Update the rows starting at the line that contains "You are a computer-use" and ending at the line that contains "Image resolution: width=1146" by putting "blue" in place of "green", with nothing else changed. Leave the pictures out of your answer.

━━━━━ Data shown

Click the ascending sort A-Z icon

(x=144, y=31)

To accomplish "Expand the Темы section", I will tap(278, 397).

━━━━━━━━━━
━━━━━ Data shown

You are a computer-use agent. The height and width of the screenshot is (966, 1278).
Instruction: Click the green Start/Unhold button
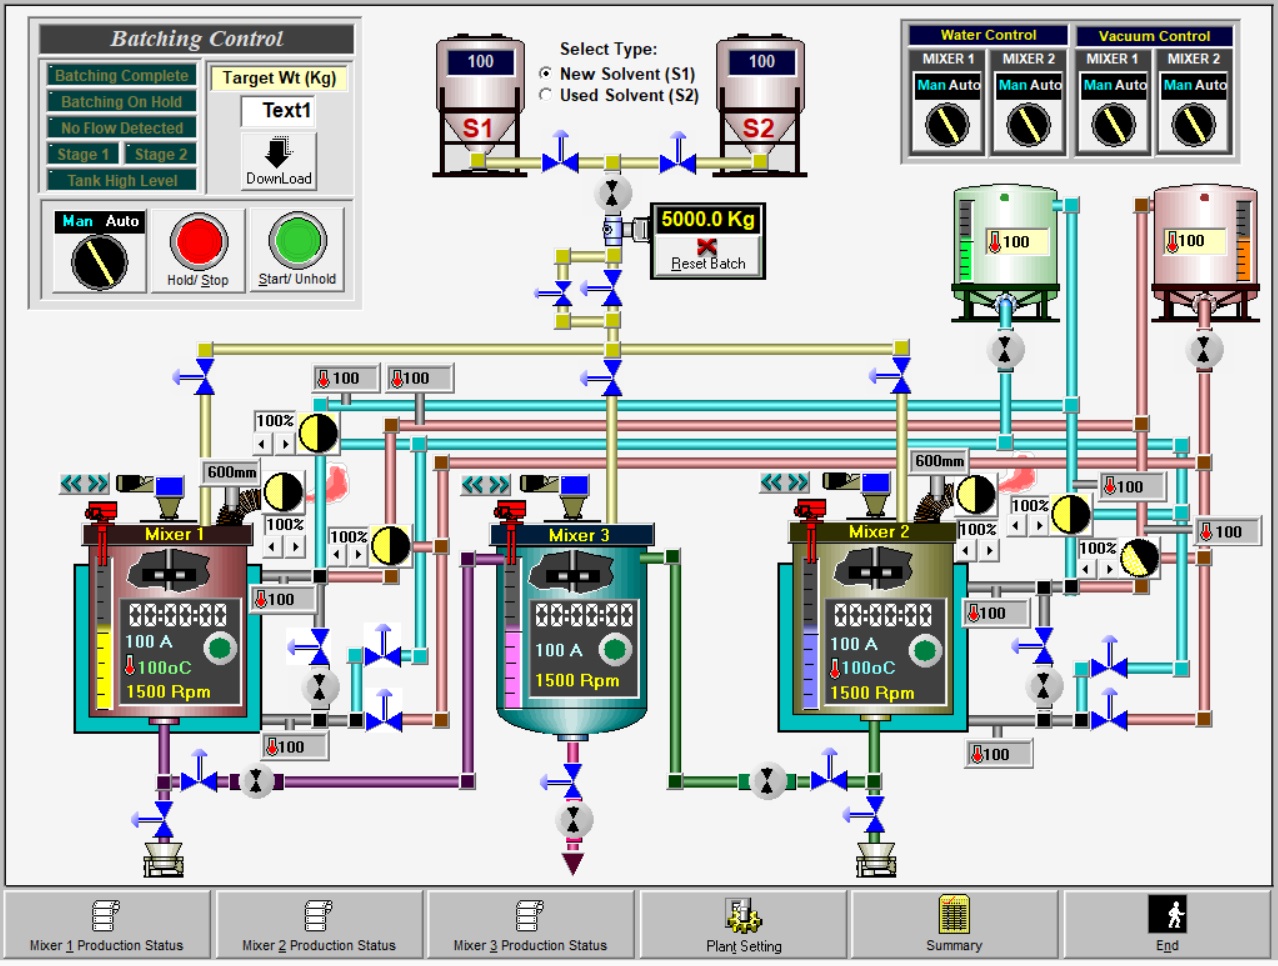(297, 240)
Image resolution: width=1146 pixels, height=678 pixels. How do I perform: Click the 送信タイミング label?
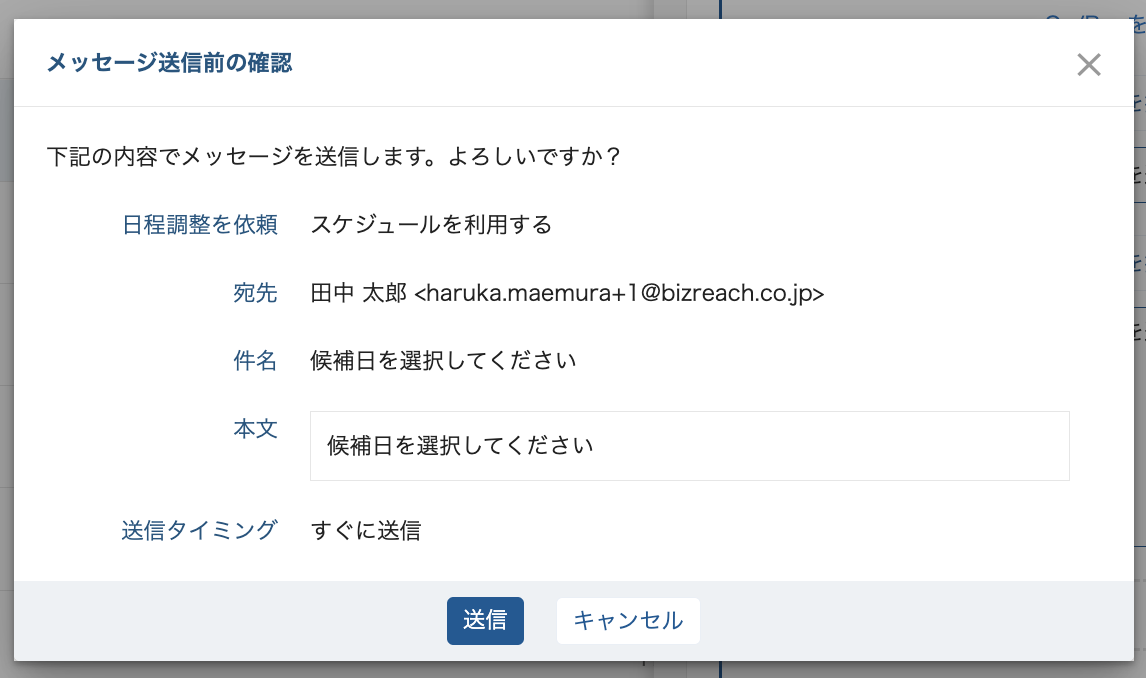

━━━━━━━━━━
━━━━━ Data shown

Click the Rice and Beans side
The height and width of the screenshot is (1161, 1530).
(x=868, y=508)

━━━━━━━━━━

• [Answer]:
You are a computer-use agent. The height and width of the screenshot is (966, 1278).
Instruction: Click the blue Start/Unhold button
(297, 240)
Image resolution: width=1146 pixels, height=678 pixels. How do I perform: Click the 送信タイミング label?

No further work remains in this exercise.